Is it advisable to avoid variable shadowing when using Candle?
Discussed in https://github.com/huggingface/candle/discussions/2272
Originally posted by chenwanqq June 19, 2024 Considering following facts:
- Rust doesn't have a garbage collector.
- Variable shadowing does not release memory (drop) within the same scope.
- If track_op() is true, applying an operator to a tensor creates a new result tensor that holds a copy of the original tensor(s).
https://github.com/huggingface/candle/blob/2b10aaa05d3752186899bd5b5364d92164edc7ef/candle-core/src/tensor.rs#L675-L682
https://github.com/huggingface/candle/blob/2b10aaa05d3752186899bd5b5364d92164edc7ef/candle-core/src/op.rs#L877-L884
Many current model implementations are 'suspicious' regarding memory usage.
Compare the following two pseudo codes:
Code 1:
let mut x = some_big_tensor;
x = x.some_op(x)?; // The original x will be dropped here.
Code 2:
let x = some_big_tensor;
let x = x.some_op(x)?; // The original x is shadowed, but not dropped.
If my understanding is correct (although I haven't measured the actual memory usage), Code 2 will keep both original x and new x in memory because the original x is not dropped. It would be even worse if x is marked as variable in training scenario. In essence, variable shadowing could potentially lead to a significant increase in memory usage.

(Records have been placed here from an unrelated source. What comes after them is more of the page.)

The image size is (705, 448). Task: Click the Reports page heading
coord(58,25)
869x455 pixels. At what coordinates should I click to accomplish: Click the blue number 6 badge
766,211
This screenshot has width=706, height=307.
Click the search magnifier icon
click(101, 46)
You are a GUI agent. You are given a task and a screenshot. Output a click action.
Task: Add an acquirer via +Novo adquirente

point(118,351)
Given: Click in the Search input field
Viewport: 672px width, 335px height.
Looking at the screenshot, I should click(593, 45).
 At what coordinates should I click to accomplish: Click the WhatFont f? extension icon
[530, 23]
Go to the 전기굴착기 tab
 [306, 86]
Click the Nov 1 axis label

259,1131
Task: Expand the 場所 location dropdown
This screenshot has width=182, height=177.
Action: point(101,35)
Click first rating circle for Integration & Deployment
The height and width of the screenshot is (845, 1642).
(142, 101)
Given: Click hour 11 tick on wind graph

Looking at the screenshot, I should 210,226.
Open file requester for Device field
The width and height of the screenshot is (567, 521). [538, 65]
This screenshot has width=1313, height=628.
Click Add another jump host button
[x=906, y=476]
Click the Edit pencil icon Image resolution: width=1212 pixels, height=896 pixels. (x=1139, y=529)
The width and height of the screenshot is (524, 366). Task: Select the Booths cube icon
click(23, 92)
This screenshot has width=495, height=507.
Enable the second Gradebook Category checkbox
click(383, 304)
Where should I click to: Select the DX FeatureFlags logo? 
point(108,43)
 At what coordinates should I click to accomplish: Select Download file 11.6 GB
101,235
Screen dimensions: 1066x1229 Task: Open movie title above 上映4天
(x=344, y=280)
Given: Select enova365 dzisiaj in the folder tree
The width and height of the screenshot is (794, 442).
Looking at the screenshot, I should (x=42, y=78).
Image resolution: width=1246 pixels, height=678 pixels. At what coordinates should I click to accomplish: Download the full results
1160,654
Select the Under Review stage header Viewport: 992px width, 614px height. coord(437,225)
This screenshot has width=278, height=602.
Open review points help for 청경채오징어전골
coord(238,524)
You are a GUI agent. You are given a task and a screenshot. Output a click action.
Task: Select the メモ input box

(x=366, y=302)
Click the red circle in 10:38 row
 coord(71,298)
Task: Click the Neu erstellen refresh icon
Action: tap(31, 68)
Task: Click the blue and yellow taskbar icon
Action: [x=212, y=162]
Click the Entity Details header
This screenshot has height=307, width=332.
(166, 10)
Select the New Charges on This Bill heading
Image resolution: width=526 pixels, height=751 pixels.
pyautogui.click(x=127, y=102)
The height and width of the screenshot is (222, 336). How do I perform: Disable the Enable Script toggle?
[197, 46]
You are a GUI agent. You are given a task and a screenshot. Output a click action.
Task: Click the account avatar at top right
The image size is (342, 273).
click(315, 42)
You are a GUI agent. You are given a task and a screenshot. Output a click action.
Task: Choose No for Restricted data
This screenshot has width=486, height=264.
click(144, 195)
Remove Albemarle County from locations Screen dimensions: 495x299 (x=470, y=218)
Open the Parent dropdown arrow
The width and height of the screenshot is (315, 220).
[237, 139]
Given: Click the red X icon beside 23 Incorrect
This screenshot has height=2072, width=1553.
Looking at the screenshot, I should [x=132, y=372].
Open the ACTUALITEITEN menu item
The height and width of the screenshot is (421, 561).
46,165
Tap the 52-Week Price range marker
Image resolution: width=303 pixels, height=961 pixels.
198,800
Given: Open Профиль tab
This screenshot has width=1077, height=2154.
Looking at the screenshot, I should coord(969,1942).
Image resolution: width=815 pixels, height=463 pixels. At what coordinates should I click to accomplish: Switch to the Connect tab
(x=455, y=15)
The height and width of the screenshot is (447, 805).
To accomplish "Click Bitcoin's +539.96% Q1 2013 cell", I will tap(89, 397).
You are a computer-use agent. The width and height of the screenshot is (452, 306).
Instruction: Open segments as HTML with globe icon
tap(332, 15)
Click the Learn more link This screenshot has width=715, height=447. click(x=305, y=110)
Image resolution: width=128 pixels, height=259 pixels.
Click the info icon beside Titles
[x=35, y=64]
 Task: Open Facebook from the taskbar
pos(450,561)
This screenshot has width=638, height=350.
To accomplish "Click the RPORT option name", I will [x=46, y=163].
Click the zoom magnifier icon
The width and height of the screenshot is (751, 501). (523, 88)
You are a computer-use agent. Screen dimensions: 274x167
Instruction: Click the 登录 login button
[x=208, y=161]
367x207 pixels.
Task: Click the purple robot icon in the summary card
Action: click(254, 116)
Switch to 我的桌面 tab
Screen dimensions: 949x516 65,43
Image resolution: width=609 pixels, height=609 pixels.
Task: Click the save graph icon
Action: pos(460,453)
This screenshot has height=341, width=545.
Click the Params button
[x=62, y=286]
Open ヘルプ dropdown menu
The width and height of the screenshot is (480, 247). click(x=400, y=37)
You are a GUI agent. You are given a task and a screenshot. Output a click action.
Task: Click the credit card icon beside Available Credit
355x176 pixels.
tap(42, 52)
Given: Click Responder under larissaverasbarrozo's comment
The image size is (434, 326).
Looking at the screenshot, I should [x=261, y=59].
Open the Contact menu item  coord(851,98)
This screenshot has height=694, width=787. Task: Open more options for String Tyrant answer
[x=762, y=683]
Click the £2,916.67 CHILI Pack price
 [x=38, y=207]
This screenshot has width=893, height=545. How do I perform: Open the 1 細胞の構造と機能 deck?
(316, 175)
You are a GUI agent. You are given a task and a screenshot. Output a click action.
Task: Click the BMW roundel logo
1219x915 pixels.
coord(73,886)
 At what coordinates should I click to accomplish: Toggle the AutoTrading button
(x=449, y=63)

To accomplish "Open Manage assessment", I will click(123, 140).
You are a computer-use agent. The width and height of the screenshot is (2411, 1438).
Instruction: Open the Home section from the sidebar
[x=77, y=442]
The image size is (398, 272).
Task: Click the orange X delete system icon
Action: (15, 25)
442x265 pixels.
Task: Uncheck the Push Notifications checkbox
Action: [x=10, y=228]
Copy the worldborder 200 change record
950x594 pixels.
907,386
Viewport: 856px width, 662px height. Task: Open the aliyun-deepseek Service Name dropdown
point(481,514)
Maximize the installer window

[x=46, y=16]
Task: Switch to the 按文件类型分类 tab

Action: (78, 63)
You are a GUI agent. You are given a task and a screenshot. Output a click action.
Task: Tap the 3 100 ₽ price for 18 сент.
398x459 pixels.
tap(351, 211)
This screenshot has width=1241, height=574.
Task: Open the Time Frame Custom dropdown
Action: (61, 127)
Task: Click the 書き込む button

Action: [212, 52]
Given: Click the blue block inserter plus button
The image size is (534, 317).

Models like LLaMA, Mistral, and LLaVA (which I have implemented) often rely on variable shadowing. If this issue is indeed valid, I believe numerous code segments should be revised, and a warning about this should be issued.
Also curious to know the answer and whether there is a good way to measure the effects at runtime given the parallelism involved.